-- What to do --
Rename "GUI agent" to "screen agent" everywhere in the rows below. Keep every other part of the rows unchanged.

-- Data extract --
###

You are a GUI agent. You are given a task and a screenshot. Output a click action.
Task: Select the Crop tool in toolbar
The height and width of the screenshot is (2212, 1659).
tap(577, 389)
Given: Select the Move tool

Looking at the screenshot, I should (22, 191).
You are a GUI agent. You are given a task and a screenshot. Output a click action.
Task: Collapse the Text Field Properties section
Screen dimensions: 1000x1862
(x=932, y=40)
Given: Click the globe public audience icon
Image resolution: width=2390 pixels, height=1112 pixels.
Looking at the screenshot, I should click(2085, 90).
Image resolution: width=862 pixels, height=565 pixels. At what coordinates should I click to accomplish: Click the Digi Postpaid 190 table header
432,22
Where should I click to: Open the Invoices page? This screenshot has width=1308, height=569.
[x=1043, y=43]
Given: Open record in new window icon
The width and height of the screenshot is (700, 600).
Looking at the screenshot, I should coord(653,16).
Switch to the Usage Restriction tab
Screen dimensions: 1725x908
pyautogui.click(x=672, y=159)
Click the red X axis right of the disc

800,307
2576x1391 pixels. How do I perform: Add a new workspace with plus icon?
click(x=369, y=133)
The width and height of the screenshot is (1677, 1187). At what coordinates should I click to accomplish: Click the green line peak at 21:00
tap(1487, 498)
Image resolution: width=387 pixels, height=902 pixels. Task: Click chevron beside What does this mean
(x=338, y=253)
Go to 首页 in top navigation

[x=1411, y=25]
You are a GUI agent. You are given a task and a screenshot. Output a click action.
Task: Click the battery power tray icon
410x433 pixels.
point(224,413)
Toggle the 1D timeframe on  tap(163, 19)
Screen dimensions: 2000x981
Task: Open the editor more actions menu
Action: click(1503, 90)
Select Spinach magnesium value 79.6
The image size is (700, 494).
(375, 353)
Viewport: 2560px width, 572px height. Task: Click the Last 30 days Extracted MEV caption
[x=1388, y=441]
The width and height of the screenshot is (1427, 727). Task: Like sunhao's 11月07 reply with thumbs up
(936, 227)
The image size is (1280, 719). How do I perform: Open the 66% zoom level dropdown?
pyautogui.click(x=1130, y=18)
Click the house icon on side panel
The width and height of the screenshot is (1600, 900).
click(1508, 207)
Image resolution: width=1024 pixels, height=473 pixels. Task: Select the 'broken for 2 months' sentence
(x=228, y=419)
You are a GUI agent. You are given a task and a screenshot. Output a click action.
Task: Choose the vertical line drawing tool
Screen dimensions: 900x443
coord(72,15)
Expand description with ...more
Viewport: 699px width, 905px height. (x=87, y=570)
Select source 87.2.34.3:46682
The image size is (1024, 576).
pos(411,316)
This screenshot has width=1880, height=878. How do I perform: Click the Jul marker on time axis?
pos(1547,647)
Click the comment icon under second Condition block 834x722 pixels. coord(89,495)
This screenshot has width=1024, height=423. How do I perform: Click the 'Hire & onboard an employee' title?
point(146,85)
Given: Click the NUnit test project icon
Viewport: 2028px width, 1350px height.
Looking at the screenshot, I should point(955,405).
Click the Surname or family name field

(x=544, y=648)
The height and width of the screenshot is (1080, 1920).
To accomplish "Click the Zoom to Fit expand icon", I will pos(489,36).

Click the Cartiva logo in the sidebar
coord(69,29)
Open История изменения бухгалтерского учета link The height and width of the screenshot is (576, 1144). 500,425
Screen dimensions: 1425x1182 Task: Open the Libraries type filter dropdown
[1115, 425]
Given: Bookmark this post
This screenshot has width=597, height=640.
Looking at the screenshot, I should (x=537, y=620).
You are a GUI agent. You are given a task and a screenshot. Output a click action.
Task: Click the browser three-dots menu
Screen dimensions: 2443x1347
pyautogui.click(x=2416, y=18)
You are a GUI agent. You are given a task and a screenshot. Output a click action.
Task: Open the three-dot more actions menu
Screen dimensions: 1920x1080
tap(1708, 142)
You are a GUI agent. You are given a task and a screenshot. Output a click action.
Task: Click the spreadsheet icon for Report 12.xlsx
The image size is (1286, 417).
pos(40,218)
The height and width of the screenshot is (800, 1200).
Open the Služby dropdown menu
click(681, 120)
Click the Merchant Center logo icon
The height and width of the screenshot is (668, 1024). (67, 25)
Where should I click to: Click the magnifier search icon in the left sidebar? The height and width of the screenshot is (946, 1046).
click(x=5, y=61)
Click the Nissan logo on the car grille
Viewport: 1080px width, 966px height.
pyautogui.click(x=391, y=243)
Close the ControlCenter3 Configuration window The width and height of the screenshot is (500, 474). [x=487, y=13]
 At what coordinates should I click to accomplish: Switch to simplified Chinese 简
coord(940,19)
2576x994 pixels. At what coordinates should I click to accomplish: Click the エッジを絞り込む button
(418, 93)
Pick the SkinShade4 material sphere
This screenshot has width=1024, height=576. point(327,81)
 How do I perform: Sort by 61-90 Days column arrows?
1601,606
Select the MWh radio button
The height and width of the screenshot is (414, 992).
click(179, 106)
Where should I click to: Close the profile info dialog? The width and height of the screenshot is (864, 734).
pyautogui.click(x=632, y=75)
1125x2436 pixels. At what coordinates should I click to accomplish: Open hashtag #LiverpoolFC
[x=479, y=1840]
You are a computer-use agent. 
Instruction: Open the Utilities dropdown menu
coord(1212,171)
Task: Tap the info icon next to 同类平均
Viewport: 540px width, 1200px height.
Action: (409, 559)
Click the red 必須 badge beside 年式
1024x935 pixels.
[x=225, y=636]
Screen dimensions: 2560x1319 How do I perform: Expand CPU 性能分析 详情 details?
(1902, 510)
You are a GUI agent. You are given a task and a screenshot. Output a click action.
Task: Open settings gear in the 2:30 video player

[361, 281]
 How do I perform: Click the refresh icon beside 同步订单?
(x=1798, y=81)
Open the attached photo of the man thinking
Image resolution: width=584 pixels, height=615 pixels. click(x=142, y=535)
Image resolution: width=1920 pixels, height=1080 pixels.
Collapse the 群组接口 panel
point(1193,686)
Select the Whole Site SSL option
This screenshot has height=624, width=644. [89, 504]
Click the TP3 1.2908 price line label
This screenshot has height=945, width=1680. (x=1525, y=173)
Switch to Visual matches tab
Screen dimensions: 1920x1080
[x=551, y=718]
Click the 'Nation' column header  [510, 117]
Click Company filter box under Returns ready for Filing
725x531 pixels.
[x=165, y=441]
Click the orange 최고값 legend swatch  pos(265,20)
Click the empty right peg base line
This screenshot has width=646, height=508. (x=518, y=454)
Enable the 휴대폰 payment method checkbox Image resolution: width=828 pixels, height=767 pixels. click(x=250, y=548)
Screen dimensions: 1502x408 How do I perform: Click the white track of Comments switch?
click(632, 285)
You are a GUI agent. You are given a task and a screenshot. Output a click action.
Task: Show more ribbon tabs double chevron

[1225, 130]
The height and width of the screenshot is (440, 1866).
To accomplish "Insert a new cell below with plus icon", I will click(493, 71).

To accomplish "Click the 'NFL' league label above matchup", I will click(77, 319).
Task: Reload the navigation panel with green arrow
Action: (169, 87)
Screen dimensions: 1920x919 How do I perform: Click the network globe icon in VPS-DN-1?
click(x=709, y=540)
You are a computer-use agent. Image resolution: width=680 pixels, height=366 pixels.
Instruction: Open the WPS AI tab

###

-- Answer to this problem --
You are a screen agent. You are given a task and a screenshot. Output a click action.
Task: Select the Crop tool in toolbar
The height and width of the screenshot is (2212, 1659).
tap(577, 389)
Given: Select the Move tool

Looking at the screenshot, I should (22, 191).
You are a screen agent. You are given a task and a screenshot. Output a click action.
Task: Collapse the Text Field Properties section
Screen dimensions: 1000x1862
(x=932, y=40)
Given: Click the globe public audience icon
Image resolution: width=2390 pixels, height=1112 pixels.
Looking at the screenshot, I should click(2085, 90).
Image resolution: width=862 pixels, height=565 pixels. At what coordinates should I click to accomplish: Click the Digi Postpaid 190 table header
432,22
Where should I click to: Open the Invoices page? This screenshot has width=1308, height=569.
[x=1043, y=43]
Given: Open record in new window icon
The width and height of the screenshot is (700, 600).
Looking at the screenshot, I should coord(653,16).
Switch to the Usage Restriction tab
Screen dimensions: 1725x908
pyautogui.click(x=672, y=159)
Click the red X axis right of the disc

800,307
2576x1391 pixels. How do I perform: Add a new workspace with plus icon?
click(x=369, y=133)
The width and height of the screenshot is (1677, 1187). At what coordinates should I click to accomplish: Click the green line peak at 21:00
tap(1487, 498)
Image resolution: width=387 pixels, height=902 pixels. Task: Click chevron beside What does this mean
(x=338, y=253)
Go to 首页 in top navigation

[x=1411, y=25]
You are a screen agent. You are given a task and a screenshot. Output a click action.
Task: Click the battery power tray icon
410x433 pixels.
point(224,413)
Toggle the 1D timeframe on  tap(163, 19)
Screen dimensions: 2000x981
Task: Open the editor more actions menu
Action: click(1503, 90)
Select Spinach magnesium value 79.6
The image size is (700, 494).
(375, 353)
Viewport: 2560px width, 572px height. Task: Click the Last 30 days Extracted MEV caption
[x=1388, y=441]
The width and height of the screenshot is (1427, 727). Task: Like sunhao's 11月07 reply with thumbs up
(936, 227)
The image size is (1280, 719). How do I perform: Open the 66% zoom level dropdown?
pyautogui.click(x=1130, y=18)
Click the house icon on side panel
The width and height of the screenshot is (1600, 900).
click(1508, 207)
Image resolution: width=1024 pixels, height=473 pixels. Task: Select the 'broken for 2 months' sentence
(x=228, y=419)
You are a screen agent. You are given a task and a screenshot. Output a click action.
Task: Choose the vertical line drawing tool
Screen dimensions: 900x443
coord(72,15)
Expand description with ...more
Viewport: 699px width, 905px height. (x=87, y=570)
Select source 87.2.34.3:46682
The image size is (1024, 576).
pos(411,316)
This screenshot has width=1880, height=878. How do I perform: Click the Jul marker on time axis?
pos(1547,647)
Click the comment icon under second Condition block 834x722 pixels. coord(89,495)
This screenshot has width=1024, height=423. How do I perform: Click the 'Hire & onboard an employee' title?
point(146,85)
Given: Click the NUnit test project icon
Viewport: 2028px width, 1350px height.
Looking at the screenshot, I should point(955,405).
Click the Surname or family name field

(x=544, y=648)
The height and width of the screenshot is (1080, 1920).
To accomplish "Click the Zoom to Fit expand icon", I will pos(489,36).

Click the Cartiva logo in the sidebar
coord(69,29)
Open История изменения бухгалтерского учета link The height and width of the screenshot is (576, 1144). 500,425
Screen dimensions: 1425x1182 Task: Open the Libraries type filter dropdown
[1115, 425]
Given: Bookmark this post
This screenshot has width=597, height=640.
Looking at the screenshot, I should (x=537, y=620).
You are a screen agent. You are given a task and a screenshot. Output a click action.
Task: Click the browser three-dots menu
Screen dimensions: 2443x1347
pyautogui.click(x=2416, y=18)
You are a screen agent. You are given a task and a screenshot. Output a click action.
Task: Open the three-dot more actions menu
Screen dimensions: 1920x1080
tap(1708, 142)
You are a screen agent. You are given a task and a screenshot. Output a click action.
Task: Click the spreadsheet icon for Report 12.xlsx
The image size is (1286, 417).
pos(40,218)
The height and width of the screenshot is (800, 1200).
Open the Služby dropdown menu
click(681, 120)
Click the Merchant Center logo icon
The height and width of the screenshot is (668, 1024). (67, 25)
Where should I click to: Click the magnifier search icon in the left sidebar? The height and width of the screenshot is (946, 1046).
click(x=5, y=61)
Click the Nissan logo on the car grille
Viewport: 1080px width, 966px height.
pyautogui.click(x=391, y=243)
Close the ControlCenter3 Configuration window The width and height of the screenshot is (500, 474). [x=487, y=13]
 At what coordinates should I click to accomplish: Switch to simplified Chinese 简
coord(940,19)
2576x994 pixels. At what coordinates should I click to accomplish: Click the エッジを絞り込む button
(418, 93)
Pick the SkinShade4 material sphere
This screenshot has width=1024, height=576. point(327,81)
 How do I perform: Sort by 61-90 Days column arrows?
1601,606
Select the MWh radio button
The height and width of the screenshot is (414, 992).
click(179, 106)
Where should I click to: Close the profile info dialog? The width and height of the screenshot is (864, 734).
pyautogui.click(x=632, y=75)
1125x2436 pixels. At what coordinates should I click to accomplish: Open hashtag #LiverpoolFC
[x=479, y=1840]
You are a computer-use agent. 
Instruction: Open the Utilities dropdown menu
coord(1212,171)
Task: Tap the info icon next to 同类平均
Viewport: 540px width, 1200px height.
Action: (409, 559)
Click the red 必須 badge beside 年式
1024x935 pixels.
[x=225, y=636]
Screen dimensions: 2560x1319 How do I perform: Expand CPU 性能分析 详情 details?
(1902, 510)
You are a screen agent. You are given a task and a screenshot. Output a click action.
Task: Open settings gear in the 2:30 video player

[361, 281]
 How do I perform: Click the refresh icon beside 同步订单?
(x=1798, y=81)
Open the attached photo of the man thinking
Image resolution: width=584 pixels, height=615 pixels. click(x=142, y=535)
Image resolution: width=1920 pixels, height=1080 pixels.
Collapse the 群组接口 panel
point(1193,686)
Select the Whole Site SSL option
This screenshot has height=624, width=644. [89, 504]
Click the TP3 1.2908 price line label
This screenshot has height=945, width=1680. (x=1525, y=173)
Switch to Visual matches tab
Screen dimensions: 1920x1080
[x=551, y=718]
Click the 'Nation' column header  [510, 117]
Click Company filter box under Returns ready for Filing
725x531 pixels.
[x=165, y=441]
Click the orange 최고값 legend swatch  pos(265,20)
Click the empty right peg base line
This screenshot has width=646, height=508. (x=518, y=454)
Enable the 휴대폰 payment method checkbox Image resolution: width=828 pixels, height=767 pixels. click(x=250, y=548)
Screen dimensions: 1502x408 How do I perform: Click the white track of Comments switch?
click(632, 285)
You are a screen agent. You are given a task and a screenshot. Output a click action.
Task: Show more ribbon tabs double chevron

[1225, 130]
The height and width of the screenshot is (440, 1866).
To accomplish "Insert a new cell below with plus icon", I will click(493, 71).

To accomplish "Click the 'NFL' league label above matchup", I will click(77, 319).
Task: Reload the navigation panel with green arrow
Action: (169, 87)
Screen dimensions: 1920x919 How do I perform: Click the network globe icon in VPS-DN-1?
click(x=709, y=540)
You are a computer-use agent. Image resolution: width=680 pixels, height=366 pixels.
Instruction: Open the WPS AI tab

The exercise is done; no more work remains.